Writers frequently link “international understanding” with “peace,” as in the 1979 special, 25th anniversary edition of the IRE: “It is increasingly important to take international action for the avoidance of war and for the safeguarding of the human environment” (Elvin, 1979, p. 461; see also Brock-Utne, 1988; Vriens, 1990). The issues of global security (Williams, 2000), culture and diversity (Simkin, 1998), and class (Welch, 1993) have been taken up by some comparative and international educators and are relevant to the debate about the formation and transmission of a “culture of peace”, which is essentially internationalist (see e.g. Adams, 2000; Page, 2004; Vriens, 1993; for a relational approach which can have an international dimension, Ross, 2002). Bjerstedt (1993), Brock-Utne (1995, 2000), Burns and Aspeslagh (1996a and b), Halperin (1997), Heater (1984), Iram (2003), Ray (1988) and Reardon (1987, 1988) are among the peace educators who point out the complex relationships between peace education, education for international understanding, and related fields such as human rights education. Harber (1997) and Davies (2005), both writing in Compare, and Zajda et al (2006) turn the issues on their head by problematizing education itself as a potential source of conflict as well as for social justice.

However, articles on peace education, education for human rights and civic education appear only rarely even in the IRE. Nothing has appeared on peace education in Comparative Education or the Comparative Education Review, though there have been articles on civic education, internationalized education, moral education, political education, political socialization, education for democracy, and human rights education. Compare has had several relevant articles in the past 25 years, most recently the British Association for International and Comparative Education (BAICE) 2004 presidential address (Davies, 2005). Since 1996, within the comparative education societies, “peace and justice” is one stream in the WCCES congresses, and the CIES now has a peace education special interest group, some of whose members have published monographs on the subject, but have not yet published in the comparative education journals.

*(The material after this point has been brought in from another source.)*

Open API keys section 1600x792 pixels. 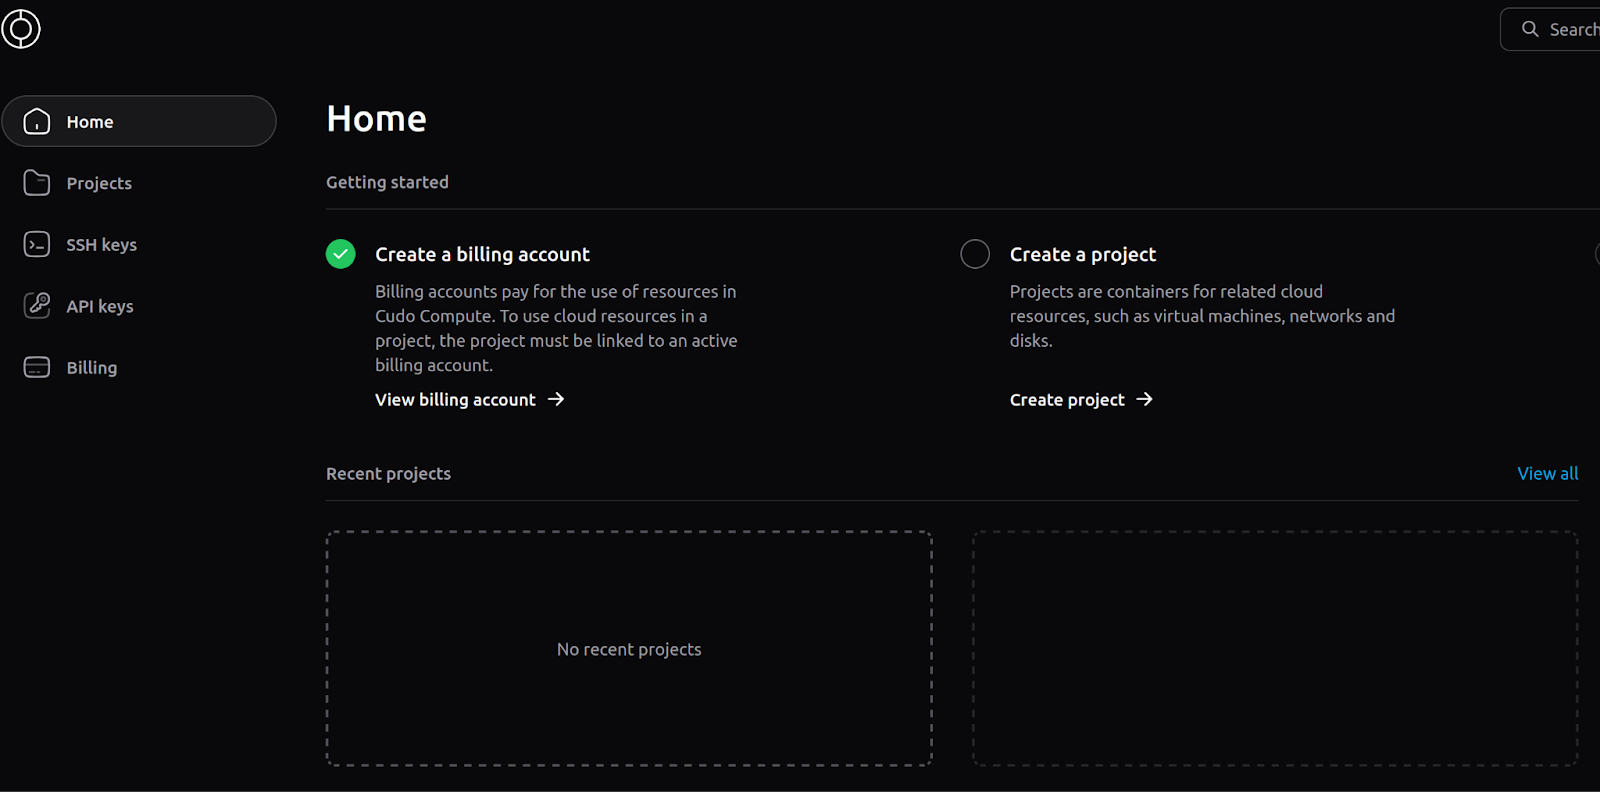(x=100, y=307)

Burns and Aspeslagh (1996b) consider that comparative education provides “a way to understand the development of educational ideas and their practice, in concrete settings” (p. 9), arguing that this is an appropriate way to study peace education. However, peace educators are still largely concerned with issues such as children’s attitudes, descriptions of particular peace education initiatives, and polemics related to the introduction of peace education in formal education systems. While the latter is clearly suitable for comparative research, the ongoing preoccupation of comparative education with systems of education and the fact that peace education rarely becomes incorporated as such within a system is another factor keeping the fields apart.

CONCLUSION

New developments in comparative and international education, especially critiques of globalization and its impact on education, employment, human relations and culture, presage new possibilities to bring the fields closer. A clear challenge is found in Davies (2005) contention that “the relationship between education and conflict includes the more obvious effect of war and violence on education itself…but there is the perhaps less obvious reverse impact of education on conflict…through the reproduction or amplification of inequality, exclusion and social polarization; through the hardening of ethnic or religious identifications and divisions; and through its acceptance of dominant macho, aggressive, militaristic, and homophobic masculinities” (p. 359).